I’m done with words today.
Maybe it's a cloudy month of winter talking (or not talking) but its certainly a clear feeling. What I really want is to be drowned in loud music I can feel in my organs and I want to dance and sweat until I can’t move anymore. I want to be swallowed up with motion, letting my body move itself in whatever way, untracked, non-verbal, without any agenda except to surrender to aliveness. It feels like some kind of prayer.In my first year in NYC, in 1998, I would go to “Body and Soul” a house party at a club in the west village that was largely alcohol and substance free.
It started at 3pm, and the DJ-genius Francois K and others played to the most mixed up, eclectic crowd of a pulsing, dancing human herd. People came. To. Dance.I would bring a backpack with a change of clothes and a water bottle because I would get soaked through with sweat, and well, that doesn’t bode well for a long subway ride home. The best part? I was home by 9pm. And I love an early bedtime. When I think back to the way it felt to move, with people, without conversation, without phones in-hand, without knowing anyone and leaving with nothing, I feel a deep longing.

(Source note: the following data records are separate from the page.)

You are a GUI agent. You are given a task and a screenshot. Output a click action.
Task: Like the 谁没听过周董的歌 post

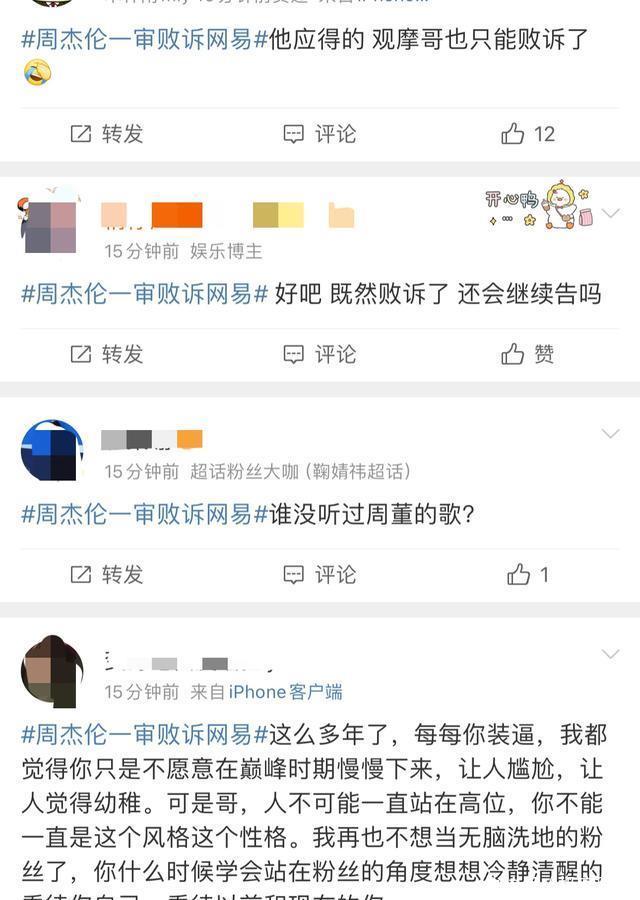(x=528, y=574)
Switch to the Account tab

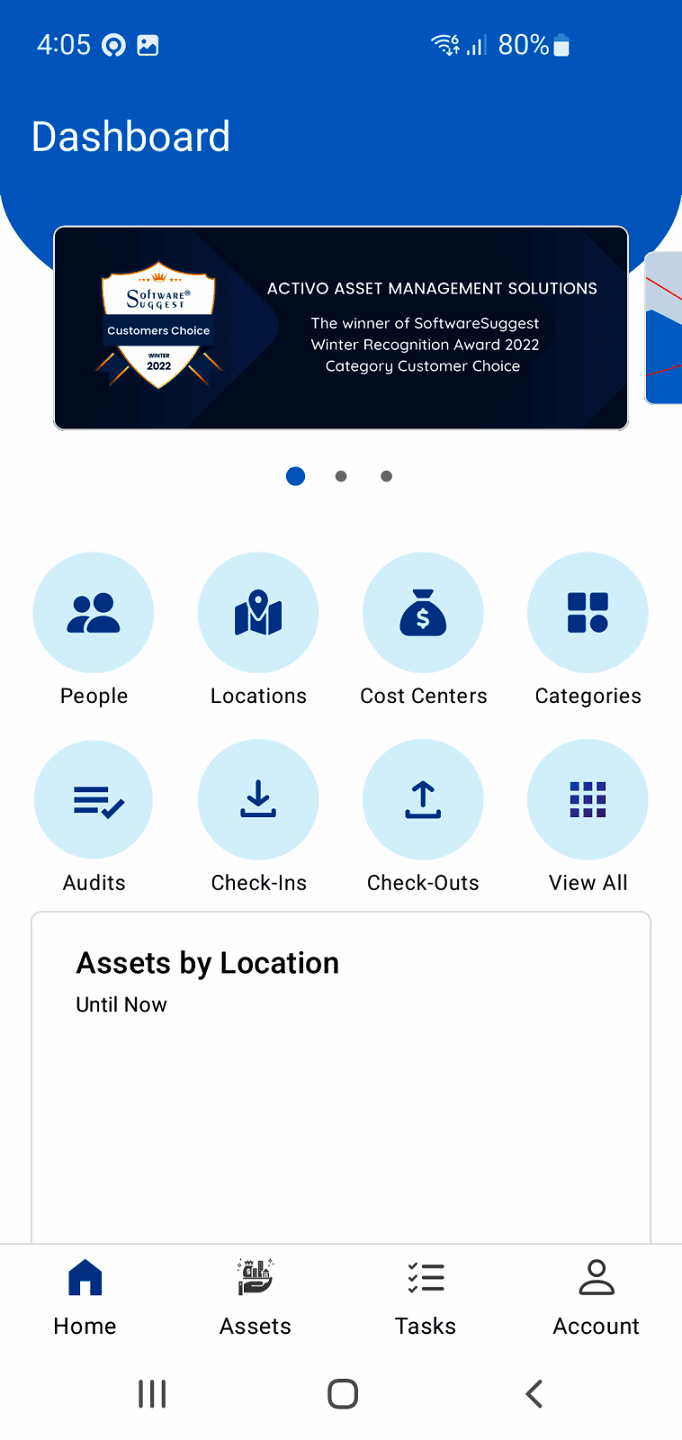tap(596, 1297)
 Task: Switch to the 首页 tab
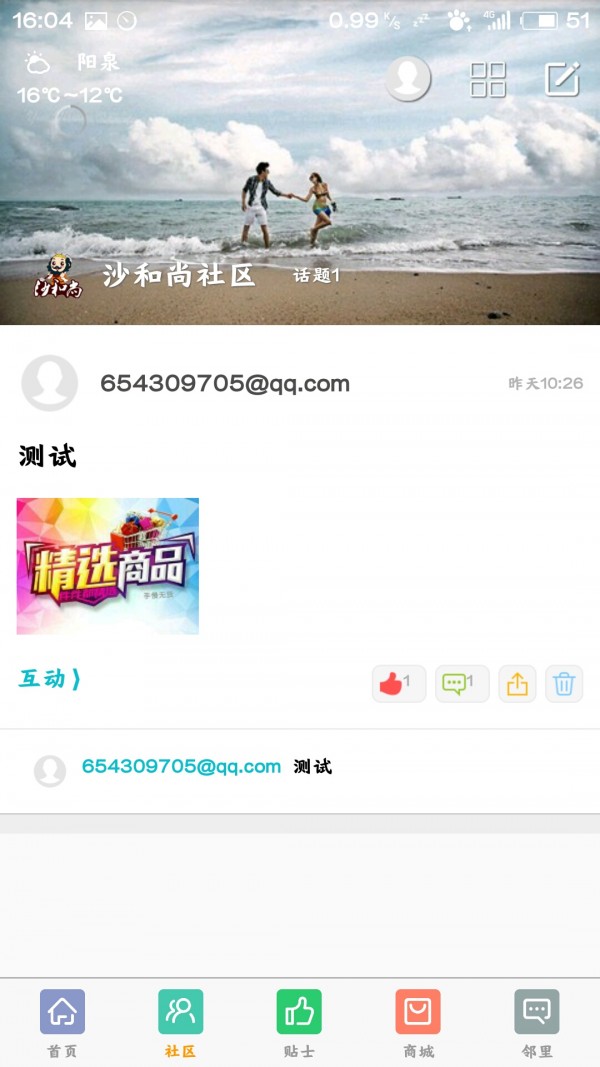point(62,1023)
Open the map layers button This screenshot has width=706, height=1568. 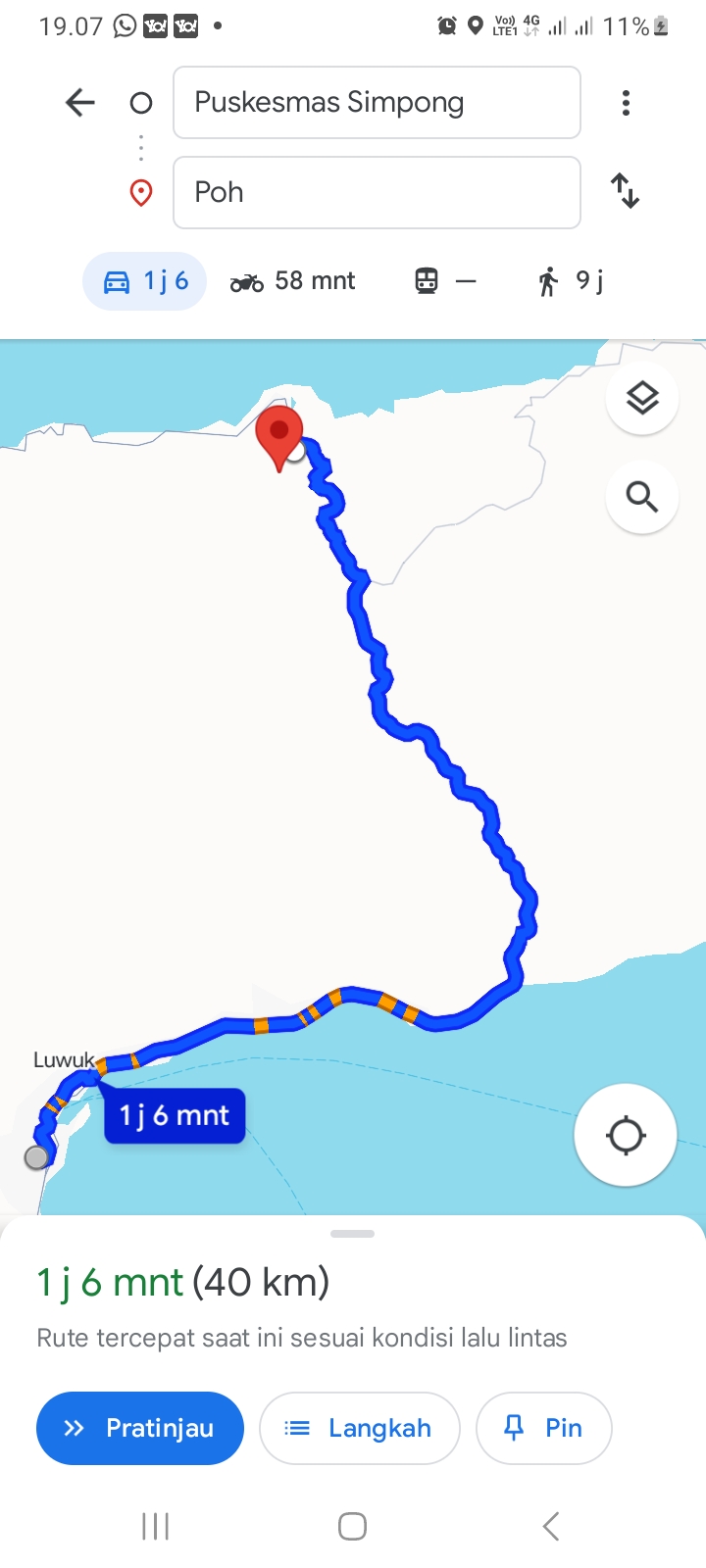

Not so much for the dance (I get to dance all the time) but for that kind of togethering. It was like being in a gorgeous storm with a whole lot of people, saving themselves and each other by letting the forces move them. And no one was talking and no one was capturing it to tell anyone about what they were missing. (Ugh, yes, I do hear my grumpy old man creeping in here..”in my day….”) What I want to share is NOT that now everything is worse, and back then it was better, blah blah blah…What I want to share is that visceral experience, the experience of being swallowed whole by a rhythm and togetherness through movement.
The way we are when we stop explaining ourselves to each other, and make space for each person’s moves, and the collective flow. Finding self and another through the body has maybe taken up the most space in my heart. When I led an authentic movement workshop this last Sunday in my local studio, I got a little glimpse of that. It wasn’t like the storm of a club. And we weren’t swallowed. And there definitely was talking. But for about 20 minutes, people found themselves, and found the group and I’d like to think that they were saving themselves and each other by simply being authentically alive together.I felt fed for days.